“Frô” do maracujá
Todos os dias tenho surpresas maravilhosas. Trabalho com duas vozinhas
que são duas figuras ímpares. Maria tem 86 anos e Zélia 90 anos.
Maria passa o dia a cantar a mesma musiquinha como se fosse a primeira vez.
Adora declamar um poema; deste que vos falo agora.
Sabe aquelas palavras chicletes, que grudam e não saem de forma alguma de sua mente?
Pois é!!! Assim é Maria com sua “Frô” do maracujá!!!
Sem mais nem menos, no meio da conversa, no banho, andando na rua...
quando menos se espera lá vem Maria a declamar sua “Frô” do maracujá.
E tem um detalhe, ela tem Mal de Alzheimer e sua declamação é perfeita em todas as suas nuances e entonações!!!!

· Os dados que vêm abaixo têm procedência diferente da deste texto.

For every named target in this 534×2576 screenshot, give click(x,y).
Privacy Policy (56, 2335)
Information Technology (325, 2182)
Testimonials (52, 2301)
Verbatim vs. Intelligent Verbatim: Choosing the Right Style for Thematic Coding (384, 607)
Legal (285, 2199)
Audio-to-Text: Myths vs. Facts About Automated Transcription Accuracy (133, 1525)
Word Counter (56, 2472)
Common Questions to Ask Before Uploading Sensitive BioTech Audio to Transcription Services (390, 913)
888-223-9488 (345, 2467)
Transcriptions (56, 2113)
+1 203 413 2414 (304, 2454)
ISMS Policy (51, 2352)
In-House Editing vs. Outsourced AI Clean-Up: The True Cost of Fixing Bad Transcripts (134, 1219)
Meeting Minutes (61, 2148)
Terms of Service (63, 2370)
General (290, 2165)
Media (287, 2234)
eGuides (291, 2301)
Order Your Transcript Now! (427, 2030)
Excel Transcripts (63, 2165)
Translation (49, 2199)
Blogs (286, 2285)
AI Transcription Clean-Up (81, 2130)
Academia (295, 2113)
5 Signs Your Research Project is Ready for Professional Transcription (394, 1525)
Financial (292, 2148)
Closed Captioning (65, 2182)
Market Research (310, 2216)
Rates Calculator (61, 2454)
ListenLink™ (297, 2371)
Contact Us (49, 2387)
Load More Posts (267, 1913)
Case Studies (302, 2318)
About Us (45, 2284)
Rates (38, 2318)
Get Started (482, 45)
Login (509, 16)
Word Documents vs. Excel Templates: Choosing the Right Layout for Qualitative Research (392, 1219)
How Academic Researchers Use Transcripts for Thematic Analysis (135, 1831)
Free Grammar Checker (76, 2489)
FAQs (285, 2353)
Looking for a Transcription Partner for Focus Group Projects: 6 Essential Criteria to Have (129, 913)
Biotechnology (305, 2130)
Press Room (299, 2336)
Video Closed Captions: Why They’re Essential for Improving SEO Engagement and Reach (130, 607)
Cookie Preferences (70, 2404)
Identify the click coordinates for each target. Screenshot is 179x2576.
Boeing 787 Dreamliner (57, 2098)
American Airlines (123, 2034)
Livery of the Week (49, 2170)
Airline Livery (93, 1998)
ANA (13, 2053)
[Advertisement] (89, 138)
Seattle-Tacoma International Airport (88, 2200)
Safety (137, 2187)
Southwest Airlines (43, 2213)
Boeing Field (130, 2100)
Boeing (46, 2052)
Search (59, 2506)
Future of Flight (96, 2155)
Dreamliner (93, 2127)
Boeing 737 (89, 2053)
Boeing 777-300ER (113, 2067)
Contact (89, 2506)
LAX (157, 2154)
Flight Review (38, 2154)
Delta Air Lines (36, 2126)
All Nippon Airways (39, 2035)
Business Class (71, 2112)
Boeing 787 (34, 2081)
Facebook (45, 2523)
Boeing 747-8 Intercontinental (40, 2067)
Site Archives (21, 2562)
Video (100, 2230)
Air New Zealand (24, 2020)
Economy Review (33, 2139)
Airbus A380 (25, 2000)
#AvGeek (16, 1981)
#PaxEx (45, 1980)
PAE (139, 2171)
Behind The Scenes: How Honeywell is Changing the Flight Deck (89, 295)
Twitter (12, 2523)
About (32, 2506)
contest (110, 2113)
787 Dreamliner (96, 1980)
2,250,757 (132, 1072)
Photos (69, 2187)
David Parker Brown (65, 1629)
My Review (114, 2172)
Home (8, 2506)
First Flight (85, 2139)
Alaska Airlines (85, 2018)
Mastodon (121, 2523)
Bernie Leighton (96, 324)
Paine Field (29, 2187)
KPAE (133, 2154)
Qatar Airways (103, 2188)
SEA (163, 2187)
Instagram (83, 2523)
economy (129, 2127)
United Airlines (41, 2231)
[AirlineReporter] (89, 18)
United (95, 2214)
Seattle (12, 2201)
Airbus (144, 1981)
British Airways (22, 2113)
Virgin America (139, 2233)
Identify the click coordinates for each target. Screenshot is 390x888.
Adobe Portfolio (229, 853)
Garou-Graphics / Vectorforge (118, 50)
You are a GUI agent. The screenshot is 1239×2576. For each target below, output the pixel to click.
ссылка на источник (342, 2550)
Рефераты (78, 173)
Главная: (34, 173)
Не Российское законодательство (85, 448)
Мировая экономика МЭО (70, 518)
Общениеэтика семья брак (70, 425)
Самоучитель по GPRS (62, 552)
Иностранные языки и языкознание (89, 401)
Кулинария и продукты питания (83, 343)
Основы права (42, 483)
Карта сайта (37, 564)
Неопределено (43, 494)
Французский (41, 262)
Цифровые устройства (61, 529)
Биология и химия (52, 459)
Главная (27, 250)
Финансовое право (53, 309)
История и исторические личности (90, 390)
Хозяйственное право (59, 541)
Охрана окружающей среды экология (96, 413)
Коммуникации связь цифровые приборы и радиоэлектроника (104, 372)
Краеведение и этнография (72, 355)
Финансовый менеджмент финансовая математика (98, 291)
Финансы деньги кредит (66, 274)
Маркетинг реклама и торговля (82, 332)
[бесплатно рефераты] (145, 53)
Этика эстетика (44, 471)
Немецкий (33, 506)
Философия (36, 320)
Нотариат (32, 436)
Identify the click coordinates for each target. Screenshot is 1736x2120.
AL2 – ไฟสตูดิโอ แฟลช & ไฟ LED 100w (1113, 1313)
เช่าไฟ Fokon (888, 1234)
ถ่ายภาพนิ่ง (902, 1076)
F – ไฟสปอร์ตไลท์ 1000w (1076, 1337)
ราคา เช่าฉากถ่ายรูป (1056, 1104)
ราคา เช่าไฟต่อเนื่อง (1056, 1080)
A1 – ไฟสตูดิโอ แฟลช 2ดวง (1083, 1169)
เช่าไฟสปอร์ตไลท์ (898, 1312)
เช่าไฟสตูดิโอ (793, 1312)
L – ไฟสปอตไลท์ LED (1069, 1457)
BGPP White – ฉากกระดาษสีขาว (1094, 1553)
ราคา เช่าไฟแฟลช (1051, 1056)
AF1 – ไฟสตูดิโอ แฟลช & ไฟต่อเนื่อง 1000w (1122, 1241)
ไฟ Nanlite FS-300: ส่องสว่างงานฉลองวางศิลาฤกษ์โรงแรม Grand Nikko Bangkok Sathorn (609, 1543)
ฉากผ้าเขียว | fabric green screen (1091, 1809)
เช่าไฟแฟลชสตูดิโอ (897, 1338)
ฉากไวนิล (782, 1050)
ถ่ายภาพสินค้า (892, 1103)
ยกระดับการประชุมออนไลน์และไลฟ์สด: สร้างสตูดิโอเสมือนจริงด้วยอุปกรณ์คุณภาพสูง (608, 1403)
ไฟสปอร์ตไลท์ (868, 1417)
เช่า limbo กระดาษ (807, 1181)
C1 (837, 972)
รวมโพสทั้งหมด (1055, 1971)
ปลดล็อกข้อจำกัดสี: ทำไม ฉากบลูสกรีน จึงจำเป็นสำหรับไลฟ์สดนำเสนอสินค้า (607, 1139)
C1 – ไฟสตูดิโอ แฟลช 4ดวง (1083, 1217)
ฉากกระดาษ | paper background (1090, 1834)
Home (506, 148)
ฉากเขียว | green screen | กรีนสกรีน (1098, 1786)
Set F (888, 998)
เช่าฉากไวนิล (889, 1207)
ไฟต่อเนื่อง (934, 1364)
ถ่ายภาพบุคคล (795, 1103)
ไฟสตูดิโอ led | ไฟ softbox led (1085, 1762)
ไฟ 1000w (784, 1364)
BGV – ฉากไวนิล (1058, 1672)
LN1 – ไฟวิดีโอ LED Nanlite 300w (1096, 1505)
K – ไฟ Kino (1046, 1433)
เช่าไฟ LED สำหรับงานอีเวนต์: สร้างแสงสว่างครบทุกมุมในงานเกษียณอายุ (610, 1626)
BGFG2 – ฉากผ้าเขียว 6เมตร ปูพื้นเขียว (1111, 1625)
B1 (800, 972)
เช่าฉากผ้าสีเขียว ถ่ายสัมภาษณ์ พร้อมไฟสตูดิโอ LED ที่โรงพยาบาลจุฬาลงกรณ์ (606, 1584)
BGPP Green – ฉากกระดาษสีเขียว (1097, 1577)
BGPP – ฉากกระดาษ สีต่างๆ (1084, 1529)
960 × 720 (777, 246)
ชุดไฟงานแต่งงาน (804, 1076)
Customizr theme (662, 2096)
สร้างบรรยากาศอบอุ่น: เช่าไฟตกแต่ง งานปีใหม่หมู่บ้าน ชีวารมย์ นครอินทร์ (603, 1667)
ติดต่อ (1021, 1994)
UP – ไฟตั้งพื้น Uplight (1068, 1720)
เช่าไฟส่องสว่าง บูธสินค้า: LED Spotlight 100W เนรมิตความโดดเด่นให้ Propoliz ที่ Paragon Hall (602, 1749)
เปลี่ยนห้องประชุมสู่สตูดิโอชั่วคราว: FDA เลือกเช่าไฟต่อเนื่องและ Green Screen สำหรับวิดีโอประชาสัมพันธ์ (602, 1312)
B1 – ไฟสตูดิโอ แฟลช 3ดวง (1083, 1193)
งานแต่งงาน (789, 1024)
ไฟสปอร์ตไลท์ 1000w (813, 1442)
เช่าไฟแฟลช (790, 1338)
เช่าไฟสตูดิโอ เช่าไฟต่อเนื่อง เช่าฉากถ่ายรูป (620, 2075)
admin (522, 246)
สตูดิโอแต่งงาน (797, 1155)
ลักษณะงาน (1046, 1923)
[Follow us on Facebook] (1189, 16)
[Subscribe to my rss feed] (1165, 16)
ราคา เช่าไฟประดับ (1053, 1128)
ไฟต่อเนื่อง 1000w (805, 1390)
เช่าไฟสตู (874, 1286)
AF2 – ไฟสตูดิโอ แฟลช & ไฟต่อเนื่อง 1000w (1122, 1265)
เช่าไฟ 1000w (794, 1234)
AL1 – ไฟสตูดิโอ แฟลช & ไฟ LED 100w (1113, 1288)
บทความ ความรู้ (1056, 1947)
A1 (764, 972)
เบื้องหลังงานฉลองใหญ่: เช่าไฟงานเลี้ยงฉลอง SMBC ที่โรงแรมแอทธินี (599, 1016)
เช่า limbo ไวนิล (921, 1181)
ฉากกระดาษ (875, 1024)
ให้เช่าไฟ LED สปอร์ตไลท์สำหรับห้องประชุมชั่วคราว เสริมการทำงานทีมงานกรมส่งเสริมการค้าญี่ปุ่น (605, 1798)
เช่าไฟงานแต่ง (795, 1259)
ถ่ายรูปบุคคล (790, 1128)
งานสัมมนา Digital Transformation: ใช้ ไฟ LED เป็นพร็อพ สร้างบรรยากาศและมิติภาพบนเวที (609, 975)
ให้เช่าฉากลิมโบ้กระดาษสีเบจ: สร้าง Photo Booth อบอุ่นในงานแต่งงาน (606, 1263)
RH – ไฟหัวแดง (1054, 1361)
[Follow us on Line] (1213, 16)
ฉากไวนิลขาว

Tantas vezes fez Maria que decidi gravar e aqui transcrever para vocês a grata surpresa
destes belíssimos versos, que descobri ser de um grande poeta chamado Catulo da Paixão Cearense.
" Frô"do Maracujá
Encontrando-me com um sertanejo,
Perto de um pé de maracujá,
Eu lhe perguntei:
Diga-me caro sertanejo,
Porque razão nasce branca e roxa,
A flor do maracujá?
Ah, pois então eu lhi conto,
A estória que ouvi contá,
A razão pro que nasci branca i roxa,
A frô do maracujá.
Maracujá já foi branco,
Eu posso inté lhe ajurá,
Mais branco qui caridadi,
Mais brando do que o luá.
Quando a frô brotava nele,
Lá pros cunfim do sertão,
Maracujá parecia,
Um ninho de argodão.
Mais um dia, há muito tempo,
Num meis que inté num mi alembro,
Si foi maio, si foi junho,
Si foi janeiro ou dezembro.
Nosso sinhô Jesus Cristo,
Foi condenado a morrê,
Numa cruis crucificado,
Longe daqui como o quê,
Pregaro cristo a martelo,
E ao vê tamanha crueza,
A natureza inteirinha,
Pois-se a chorá di tristeza.
Chorava us campu,
As foia, as ribeira,
Sabiá tamém chorava,
Nos gaio a laranjera,
E havia junto da cruis,
Um pé de maracujá,
Carregadinho de frô,
Aos pé de nosso sinhô.
I o sangue de Jesus Cristo,
Sangui pisado de dô,
Nus pé du maracujá,
Tingia todas as frô,
Eis aqui seu moço,
A estória que eu vi contá,
A razão proque nasce branca i roxa,
A frô do maracujá
(Catulo da Paixão Cearense)
Maria Angélica de Oliveira – 22/01/17
In Lig@ dos 7
Comentários
Obrigada Meire...
Belíssimo post, Angélica, obrigada por compartilhar conosco a sensibilidade de uma pessoa que luta dia após dia para não perder totalmente a memória.
A poesia é simplesmente uma maravilha da Literatura.
Aplausos!
Catulo é um hoje, lamentavelmente, um poeta pouco divulgado - embora seja autor dos versos de "Luar do sertão". Que pena! Tanta coisa bonita!
Que bom você fazer esse regate no seu belo texto, Angélica! Uma confissão da sua sensibilidade.
Obrigada Safira linda... é uma honra receber teu comentário e fico muito feliz que gostaste.... é realmente encantador e te conto mais ... comprei duas preciosidades dele que encontrei num sebo aqui de minha cidade... fiquei realmente maravilhada com o talento e sensibilidade deste magnífico poeta.
Beleza história retratada num conto de vida imensa
O fundo musical é simplesmente extraordinário !!!